GPT4o-Receipt: A Dataset and Human Study for AI-Generated Document Forensics
arXiv:2603.11442v1 Announce Type: new Abstract: Can humans detect AI-generated financial documents better than machines? We present GPT4o-Receipt, a benchmark of 1,235 receipt images pairing GPT-4o-generated receipts with authentic ones from established datasets, evaluated by five state-of-the-art multimodal LLMs and a 30-annotator crowdsourced perceptual study. Our findings reveal a striking paradox: humans are better at seeing AI artifacts, yet worse at detecting AI documents. Human annotators exhibit the largest visual discrimination gap of any evaluator, yet their binary detection F1 falls well below Claude Sonnet 4 and below Gemini 2.5 Flash. This paradox resolves once the mechanism is understood: the dominant forensic signals in AI-generated receipts are arithmetic errors -- invisible to visual inspection but systematically verifiable by LLMs. Humans cannot perceive that a subtotal is incorrect; LLMs verify it in milliseconds. Beyond the human--LLM comparison, our five-model eva
arXiv:2603.11442v1 Announce Type: new Abstract: Can humans detect AI-generated financial documents better than machines? We present GPT4o-Receipt, a benchmark of 1,235 receipt images pairing GPT-4o-generated receipts with authentic ones from established datasets, evaluated by five state-of-the-art multimodal LLMs and a 30-annotator crowdsourced perceptual study. Our findings reveal a striking paradox: humans are better at seeing AI artifacts, yet worse at detecting AI documents. Human annotators exhibit the largest visual discrimination gap of any evaluator, yet their binary detection F1 falls well below Claude Sonnet 4 and below Gemini 2.5 Flash. This paradox resolves once the mechanism is understood: the dominant forensic signals in AI-generated receipts are arithmetic errors -- invisible to visual inspection but systematically verifiable by LLMs. Humans cannot perceive that a subtotal is incorrect; LLMs verify it in milliseconds. Beyond the human--LLM comparison, our five-model evaluation reveals dramatic performance disparities and calibration differences that render simple accuracy metrics insufficient for detector selection. GPT4o-Receipt, the evaluation framework, and all results are released publicly to support future research in AI document forensics.
Executive Summary
This article presents GPT4o-Receipt, a novel dataset and human study for AI-generated document forensics. The authors investigated the ability of both humans and machines to detect AI-generated financial documents. The results reveal a paradox: humans are better at perceiving AI artifacts, but worse at detecting AI documents. This discrepancy is attributed to the dominant forensic signals in AI-generated receipts being arithmetic errors, which are invisible to human visual inspection but verifiable by machines in milliseconds. The study highlights the need for a more nuanced evaluation framework, as simple accuracy metrics are insufficient for detector selection. The authors release their framework, dataset, and results publicly to support future research in AI document forensics.
Key Points
- ▸ GPT4o-Receipt is a benchmark dataset for AI-generated document forensics
- ▸ Humans are better at perceiving AI artifacts, but worse at detecting AI documents
- ▸ Arithmetic errors are the dominant forensic signals in AI-generated receipts
- ▸ Simple accuracy metrics are insufficient for detector selection
Merits
Innovative Dataset
GPT4o-Receipt is a novel and comprehensive dataset for AI-generated document forensics, providing a valuable resource for researchers and practitioners.
Insightful Results
The study's findings reveal a significant paradox in AI document forensics, highlighting the need for a more nuanced evaluation framework.
Demerits
Methodological Limitations
The study relies on a relatively small sample size of 30 annotators, which may limit the generalizability of the results.
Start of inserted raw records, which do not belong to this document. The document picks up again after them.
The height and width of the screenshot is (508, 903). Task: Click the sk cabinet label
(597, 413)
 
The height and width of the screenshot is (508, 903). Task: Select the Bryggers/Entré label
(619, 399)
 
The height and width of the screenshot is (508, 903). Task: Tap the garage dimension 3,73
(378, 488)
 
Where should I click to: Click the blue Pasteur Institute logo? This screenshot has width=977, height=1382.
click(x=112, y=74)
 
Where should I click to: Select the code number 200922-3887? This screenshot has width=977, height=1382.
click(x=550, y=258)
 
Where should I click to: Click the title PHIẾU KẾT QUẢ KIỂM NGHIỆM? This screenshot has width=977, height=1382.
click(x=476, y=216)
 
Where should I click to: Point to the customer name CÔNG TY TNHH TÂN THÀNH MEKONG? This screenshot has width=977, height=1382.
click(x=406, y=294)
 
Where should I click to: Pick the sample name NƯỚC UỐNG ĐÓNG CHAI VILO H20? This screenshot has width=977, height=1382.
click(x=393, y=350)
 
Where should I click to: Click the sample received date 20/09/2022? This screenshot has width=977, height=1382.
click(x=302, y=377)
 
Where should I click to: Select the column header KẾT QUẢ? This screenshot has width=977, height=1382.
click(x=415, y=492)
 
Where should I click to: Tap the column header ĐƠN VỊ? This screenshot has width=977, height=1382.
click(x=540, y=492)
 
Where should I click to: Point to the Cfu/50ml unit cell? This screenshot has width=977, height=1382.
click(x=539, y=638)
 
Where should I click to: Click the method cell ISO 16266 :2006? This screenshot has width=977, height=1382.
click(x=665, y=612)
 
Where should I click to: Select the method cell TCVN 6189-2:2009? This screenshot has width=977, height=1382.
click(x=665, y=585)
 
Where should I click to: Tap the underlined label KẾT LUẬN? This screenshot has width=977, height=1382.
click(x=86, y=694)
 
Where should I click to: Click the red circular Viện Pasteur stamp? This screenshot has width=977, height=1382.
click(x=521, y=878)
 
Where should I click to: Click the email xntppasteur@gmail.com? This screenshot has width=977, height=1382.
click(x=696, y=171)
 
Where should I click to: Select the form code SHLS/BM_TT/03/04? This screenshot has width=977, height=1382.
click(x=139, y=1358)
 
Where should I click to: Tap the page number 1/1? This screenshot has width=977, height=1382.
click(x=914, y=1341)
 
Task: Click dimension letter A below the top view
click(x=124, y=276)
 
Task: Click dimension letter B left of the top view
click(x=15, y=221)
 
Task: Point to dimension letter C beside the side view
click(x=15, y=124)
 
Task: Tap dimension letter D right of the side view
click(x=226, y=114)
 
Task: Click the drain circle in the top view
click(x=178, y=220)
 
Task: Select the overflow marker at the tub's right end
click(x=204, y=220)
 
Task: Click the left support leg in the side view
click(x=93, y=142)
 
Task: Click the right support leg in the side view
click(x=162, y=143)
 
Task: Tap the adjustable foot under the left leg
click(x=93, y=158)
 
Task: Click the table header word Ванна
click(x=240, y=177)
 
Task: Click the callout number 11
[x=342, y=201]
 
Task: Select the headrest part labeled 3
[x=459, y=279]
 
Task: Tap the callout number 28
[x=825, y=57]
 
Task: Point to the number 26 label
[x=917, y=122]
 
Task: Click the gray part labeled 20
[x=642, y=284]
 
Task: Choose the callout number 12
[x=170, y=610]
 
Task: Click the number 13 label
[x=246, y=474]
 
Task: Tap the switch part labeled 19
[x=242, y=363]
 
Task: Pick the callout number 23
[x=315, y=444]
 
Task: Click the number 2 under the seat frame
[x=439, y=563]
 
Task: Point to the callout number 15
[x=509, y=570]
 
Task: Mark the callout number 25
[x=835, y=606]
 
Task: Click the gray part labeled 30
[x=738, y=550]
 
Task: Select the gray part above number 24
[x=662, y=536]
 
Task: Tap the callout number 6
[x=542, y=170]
Lack of Contextual Understanding
The study focuses primarily on visual and arithmetic aspects of AI-generated documents, neglecting potential contextual and semantic differences.
Expert Commentary
The GPT4o-Receipt study offers a significant contribution to the field of AI document forensics, highlighting the need for a more nuanced evaluation framework. However, the study's methodological limitations and lack of contextual understanding should be addressed in future research. The implications of the study's findings are far-reaching, with practical and policy implications for the development and deployment of AI-generated content detection frameworks. As AI-generated document forensics continues to evolve, it is essential to prioritize the development of more accurate and reliable evaluation frameworks, as well as regulatory frameworks to ensure responsible development and deployment.
Recommendations
- ✓ Future research should focus on developing more sophisticated evaluation frameworks that account for contextual and semantic differences in AI-generated documents.
- ✓ Regulatory frameworks should be established to ensure the responsible development and deployment of AI-generated document forensics tools.